- Provided records
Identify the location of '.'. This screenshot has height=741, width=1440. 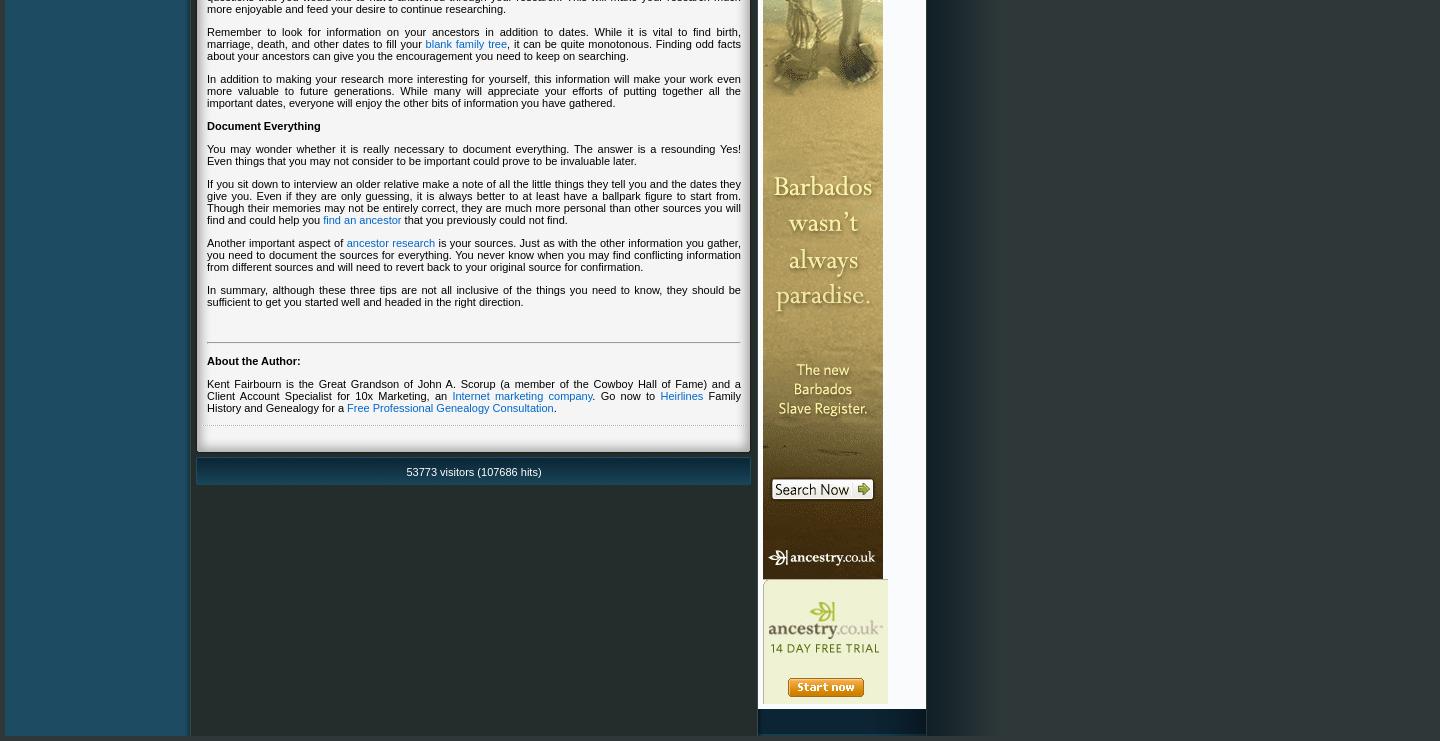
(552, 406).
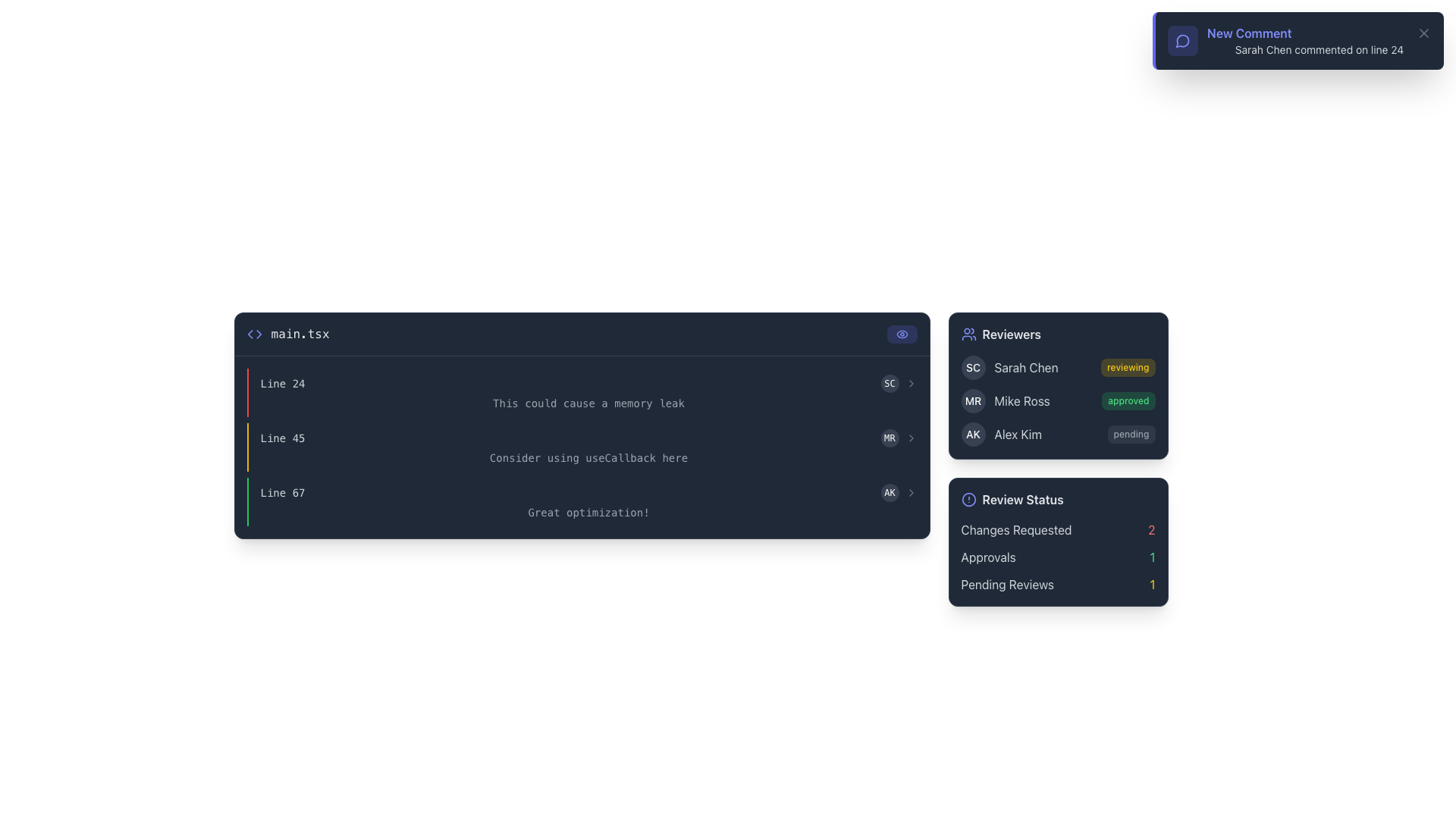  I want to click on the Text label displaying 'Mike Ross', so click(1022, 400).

---

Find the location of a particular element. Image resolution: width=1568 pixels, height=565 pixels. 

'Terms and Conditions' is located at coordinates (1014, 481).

--

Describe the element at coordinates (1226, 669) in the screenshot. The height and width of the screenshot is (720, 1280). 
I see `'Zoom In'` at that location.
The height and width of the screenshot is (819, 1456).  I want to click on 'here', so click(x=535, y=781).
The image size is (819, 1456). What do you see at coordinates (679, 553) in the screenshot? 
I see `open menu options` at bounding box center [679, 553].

- Directions
Substitute "capture" for "screenshot" in the records, starting at the line that contains "The height and width of the screenshot is (819, 1456)." and ending at the line that contains "center [679, 553].". Return only those lines, with everything else left unchanged.

- Solution
The height and width of the capture is (819, 1456).  I want to click on 'here', so click(x=535, y=781).
The image size is (819, 1456). What do you see at coordinates (679, 553) in the capture? 
I see `open menu options` at bounding box center [679, 553].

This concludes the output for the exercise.